Re: [PATCH RT] x86/mce: Defer mce wakeups to threads for PREEMPT_RT

From: Steven Rostedt
Date: Thu Apr 11 2013 - 14:28:06 EST


On Thu, 2013-04-11 at 14:23 -0400, Steven Rostedt wrote:

> diff --git a/arch/x86/kernel/cpu/mcheck/mce.c b/arch/x86/kernel/cpu/mcheck/mce.c
> index e8d8ad0..060e473 100644
> --- a/arch/x86/kernel/cpu/mcheck/mce.c
> +++ b/arch/x86/kernel/cpu/mcheck/mce.c
> @@ -18,6 +18,7 @@
> #include <linux/rcupdate.h>
> #include <linux/kobject.h>
> #include <linux/uaccess.h>
> +#include <linux/kthread.h>
> #include <linux/kdebug.h>
> #include <linux/kernel.h>
> #include <linux/percpu.h>
> @@ -1308,6 +1309,61 @@ static void mce_do_trigger(struct work_struct *work)
>
> static DECLARE_WORK(mce_trigger_work, mce_do_trigger);
>
> +static void __mce_notify_work(void)
> +{
> + /* Not more than two messages every minute */
> + static DEFINE_RATELIMIT_STATE(ratelimit, 60*HZ, 2);
> +
> + /* wake processes polling /dev/mcelog */
> + wake_up_interruptible(&mce_chrdev_wait);
> +
> + /*
> + * There is no risk of missing notifications because
> + * work_pending is always cleared before the function is
> + * executed.
> + */
> + if (mce_helper[0] && !work_pending(&mce_trigger_work))
> + schedule_work(&mce_trigger_work);
> +
> + if (__ratelimit(&ratelimit))
> + pr_info(HW_ERR "Machine check events logged\n");
> +}
> +
> +#ifdef CONFIG_PREEMPT_RT_FULL
> +struct task_struct *mce_notify_helper;
> +
> +static int mce_notify_helper_thread(void *unused)
> +{
> + while (!kthread_should_stop()) {
> + __mce_notify_work();
> + set_current_state(TASK_INTERRUPTIBLE);
> + schedule();
> + }
> + return 0;
> +}
> +
> +static int mce_notify_work_init(void)

[PROMPT 1] According to the comment in the patch, how often may the "Machine check events logged" message be printed?
The text and the records that follow it come from separate, unrelated sources.

Word and element location records
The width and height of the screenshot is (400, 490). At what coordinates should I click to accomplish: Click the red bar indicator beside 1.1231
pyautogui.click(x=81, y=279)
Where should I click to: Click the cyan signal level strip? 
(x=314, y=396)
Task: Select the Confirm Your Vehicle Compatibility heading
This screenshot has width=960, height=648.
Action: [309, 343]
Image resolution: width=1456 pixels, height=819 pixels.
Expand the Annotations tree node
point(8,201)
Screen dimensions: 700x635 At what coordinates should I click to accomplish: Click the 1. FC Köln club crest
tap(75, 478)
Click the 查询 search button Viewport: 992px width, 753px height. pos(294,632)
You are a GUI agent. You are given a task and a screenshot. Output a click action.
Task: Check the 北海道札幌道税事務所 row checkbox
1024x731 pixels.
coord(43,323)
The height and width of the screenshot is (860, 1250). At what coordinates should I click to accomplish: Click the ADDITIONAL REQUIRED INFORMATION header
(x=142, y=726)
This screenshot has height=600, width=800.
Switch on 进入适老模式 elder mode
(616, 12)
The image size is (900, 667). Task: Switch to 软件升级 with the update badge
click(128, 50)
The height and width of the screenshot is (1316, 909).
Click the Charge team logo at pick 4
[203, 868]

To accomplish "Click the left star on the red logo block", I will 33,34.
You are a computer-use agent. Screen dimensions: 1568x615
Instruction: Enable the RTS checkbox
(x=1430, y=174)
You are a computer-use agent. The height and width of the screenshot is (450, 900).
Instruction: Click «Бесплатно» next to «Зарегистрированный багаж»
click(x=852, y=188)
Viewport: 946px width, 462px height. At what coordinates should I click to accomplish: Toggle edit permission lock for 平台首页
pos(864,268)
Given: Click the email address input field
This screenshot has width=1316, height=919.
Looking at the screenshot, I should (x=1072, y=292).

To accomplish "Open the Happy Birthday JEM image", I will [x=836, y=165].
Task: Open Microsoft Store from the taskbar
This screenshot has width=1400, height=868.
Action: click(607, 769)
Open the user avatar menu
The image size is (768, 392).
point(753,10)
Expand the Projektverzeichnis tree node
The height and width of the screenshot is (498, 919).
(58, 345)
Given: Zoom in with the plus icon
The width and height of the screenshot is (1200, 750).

[PROMPT 2] Reproduce the records from the line containing "Expand the Projektverzeichnis tree node" through the end of the records, including both ends.

[FINISHED ANSWER 1] Not more than two messages every minute.

[FINISHED ANSWER 2]
Expand the Projektverzeichnis tree node
The height and width of the screenshot is (498, 919).
(58, 345)
Given: Zoom in with the plus icon
The width and height of the screenshot is (1200, 750).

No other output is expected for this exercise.